La imaginación entonces, como explica Kant, tiene sed de lo infinito, como diría también Unamuno, esa sed de ir más allá de los límites de la razón. Se atreve, desobedece y se lanza sin ninguna preocupación o premura. Una y otra vez se escapa por la noche con su velo de oscuridad y de misterio, como el alma en «La noche oscura del alma» de San Juan de la Cruz. Sale a buscar su origen divino hacia las alturas del cosmos, inconcebibles por la razón que pusilánime no se atreve porque sólo puede formular conceptos definidos por su medida. No puede ni siquiera retratar un fragmento de ese viaje, a pesar de que hasta ese momento se pronuncia reina y dueña del cuerpo y de todas las demás facultades interiores. Dueña también de la naturaleza y del mundo en su ambiciosa demencia.

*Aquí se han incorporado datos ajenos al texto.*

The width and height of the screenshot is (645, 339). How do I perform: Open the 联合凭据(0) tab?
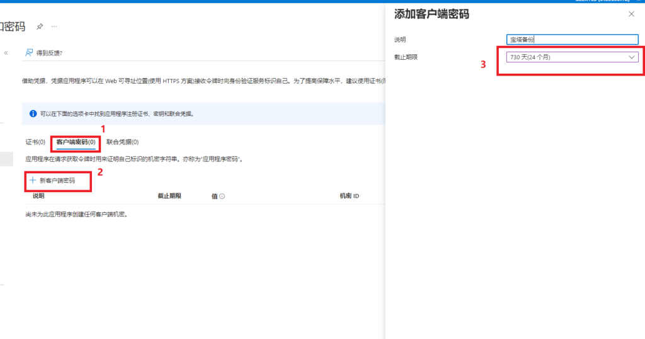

La razón es la ley de lo simbólico asociada a lo patriarcal. La razón trata entonces de reclamar su dominio, pero queda francamente anonadada en el súbito reconocimiento de sus propias limitaciones, de su insuperable imposibilidad, de su cortedad y ceguera connaturales. Lucha y violenta a la imaginación para reducirla a su timorata mesura, un concepto unívoco, una doctrina o dogma, pero la imaginación se desliza, se resbala, se escapa, se confunde en la ambigüedad de lo indefinible, se arroja, se extiende y desperdiga, se encubre o disfraza bajo diferentes máscaras o figuras, y asciende para caer, naufragar en el regazo del cuerpo y volver a volar hacia lo lejano e inapresable con tesón y atrevimiento, por instinto y vocación. Y en ese choque de esas dos facultades se crea el milagro de una afinidad en el momento de la revelación de lo más elevado de la experiencia estética que es la emoción de lo sublime cuando reconocemos que nuestras facultades sensoriales son también suprasensoriales. No somos simplemente materia, sino también y siempre, cuerpo imaginante, ánima pensante y soñadora que indaga y recupera a través de la fantasía, de sus lúdicas y desinteresadas figuraciones, el sentido humano de la libertad
[1] Luce Irigaray. El sexo que no es uno. Madrid: Akal, 2009; Hélène Cixous. La risa de la medusa. Ensayos sobre la escritura. Prólogo y traducción de Ana María Moix. Traducción revisada por Myriam Díaz-Diocaretz. Barcelona: Anthropos, 1995.
[2] Sor Juana Inés de la Cruz. Obras completas. Vol. 1. Lírica personal. Edición, introducción y notas de Antonio Alatorre. Ciudad de México: Fondo de Cultura Económica, 2009.